The Louisiana Senate will debate whether to make changes to the state’s free college tuition program, TOPS, after years of complaints that it has grown too expensive amid repeated legislative reluctance to tweak it.

The Senate Education Committee agreed Thursday without objection to a rewritten version of Sen. Jack Donahue’s Senate Bill 520 to raise the minimum grade point average and ACT score required to get a TOPS award.

Proposals to increase standards or make other changes to limit the TOPS award usually get rejected in committee, often without a single objection.

But Donahue, R-Mandeville, as chairman of the Senate Finance Committee, is one of the Legislature’s leaders, which could give the bill more of a chance to gain traction.

To get the basic TOPS scholarship that covers all tuition costs now, a graduating high school student must have a 2.5 GPA on core curriculum and a 20 ACT score. Donahue’s bill would change that to a 2.75 GPA and a 21 ACT score.

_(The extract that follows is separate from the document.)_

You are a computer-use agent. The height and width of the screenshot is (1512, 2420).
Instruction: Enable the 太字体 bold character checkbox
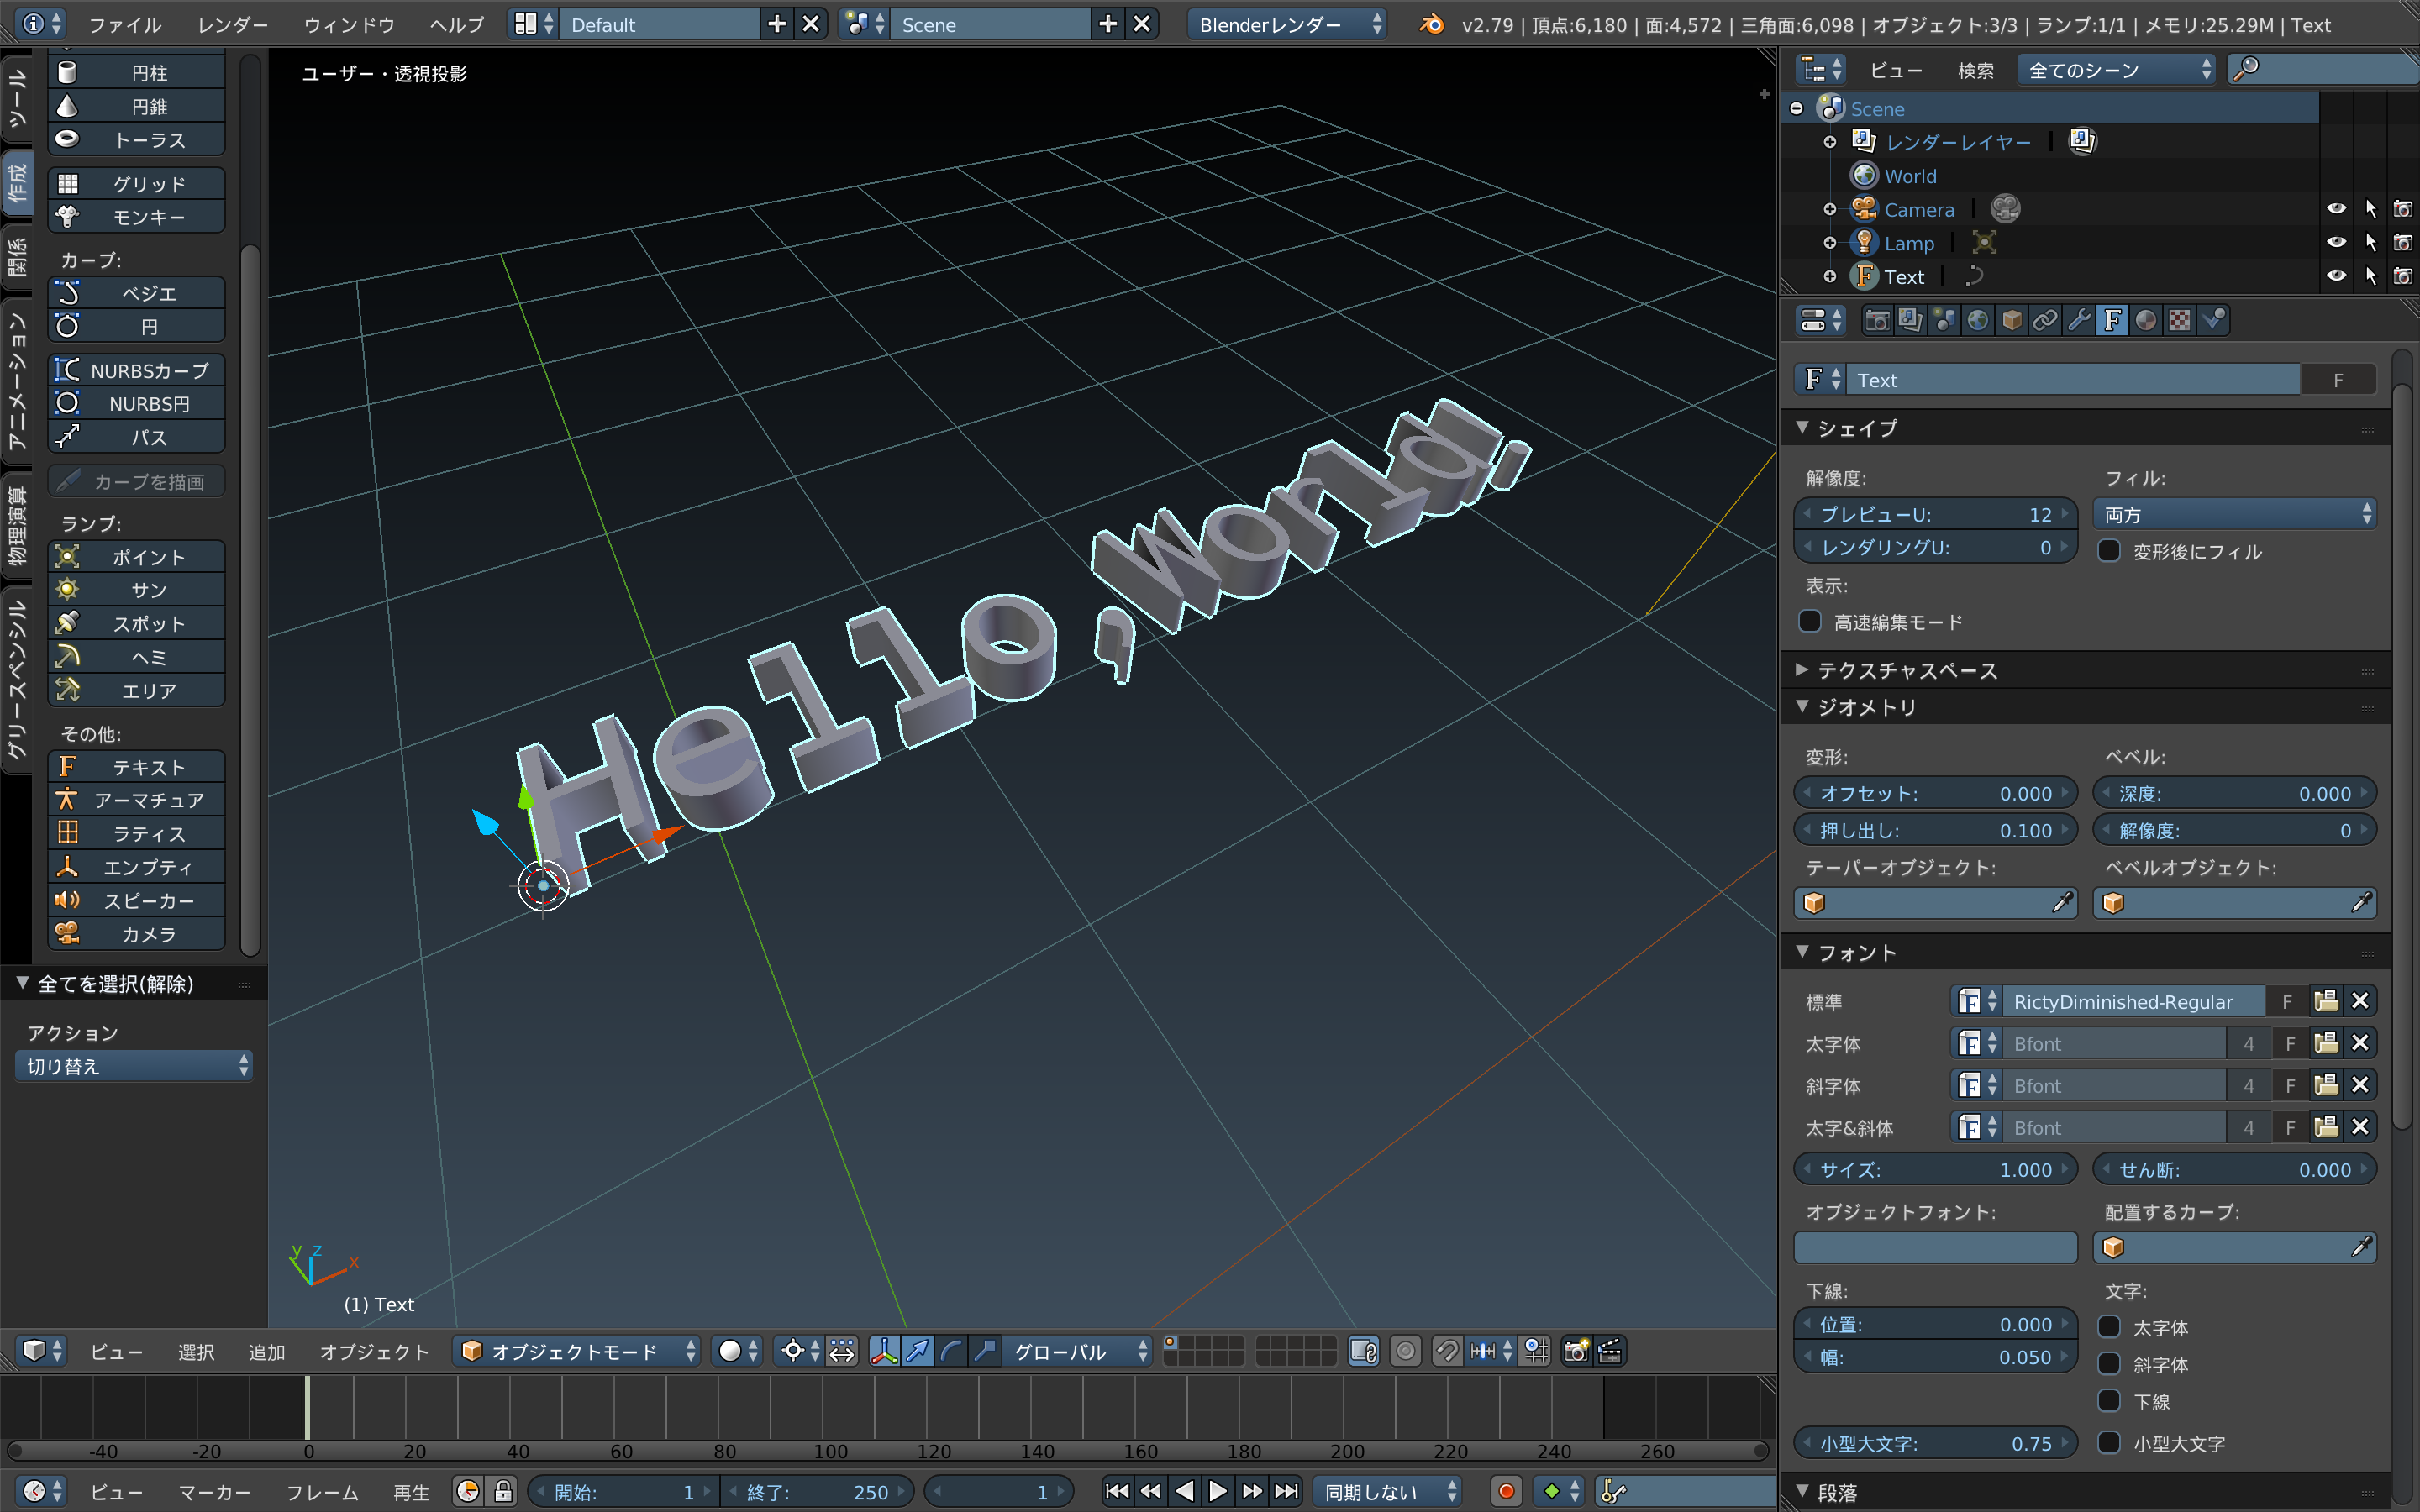pos(2109,1327)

The ACT score needed to obtain additional, higher-paying TOPS awards for higher-performing students also would increase.

The changes would begin in four years, with high school students who graduate in the 2017-18 school year. Ten percent of the savings from raising eligibility standards would be used to pay for needs-based aid for college students, through Louisiana’s GO Grant program.

Supporters said the measure could help control the cost of TOPS, while encouraging students to reach higher standards.

“I do not think it’s a bridge too far if standards go up to some degree,” said Barry Erwin, president of the nonpartisan Council for A Better Louisiana.

Erwin said Louisiana has among the lowest academic requirements for similar college tuition programs across states and is among the most generous in what costs it covers.

Formally called the Taylor Opportunity Program for Students, TOPS is estimated to cost the state $235 million next year and more than $300 million within three years.

The nearly 20-year-old program is popular among Louisiana parents and middle-class voters, and it is credited with boosting college enrollment in a state struggling to improve its educational attainment levels.

Gov. Bobby Jindal opposes any efforts to cap TOPS or increase eligibility requirements.

James Caillier, executive director of the Patrick F. Taylor Foundation, for whom the TOPS program is named, said Donahue’s proposal would disproportionately hit poor and minority students.

He said increasing the ACT score by one point would eliminate an estimated 8,000 students who otherwise would have been eligible for the program, and he said many of those would be minority students. He said toughening eligibility standards would make TOPS a program primarily for “the rich and the white kids, and I think that’s unfair.”

“This is the wrong way to go,” Caillier said.

Senators said TOPS has motivated students to reach higher achievement benchmarks.

“If we do raise the bar, I think kids will mostly meet the challenge,” said Sen. Dan Claitor, R-Baton Rouge.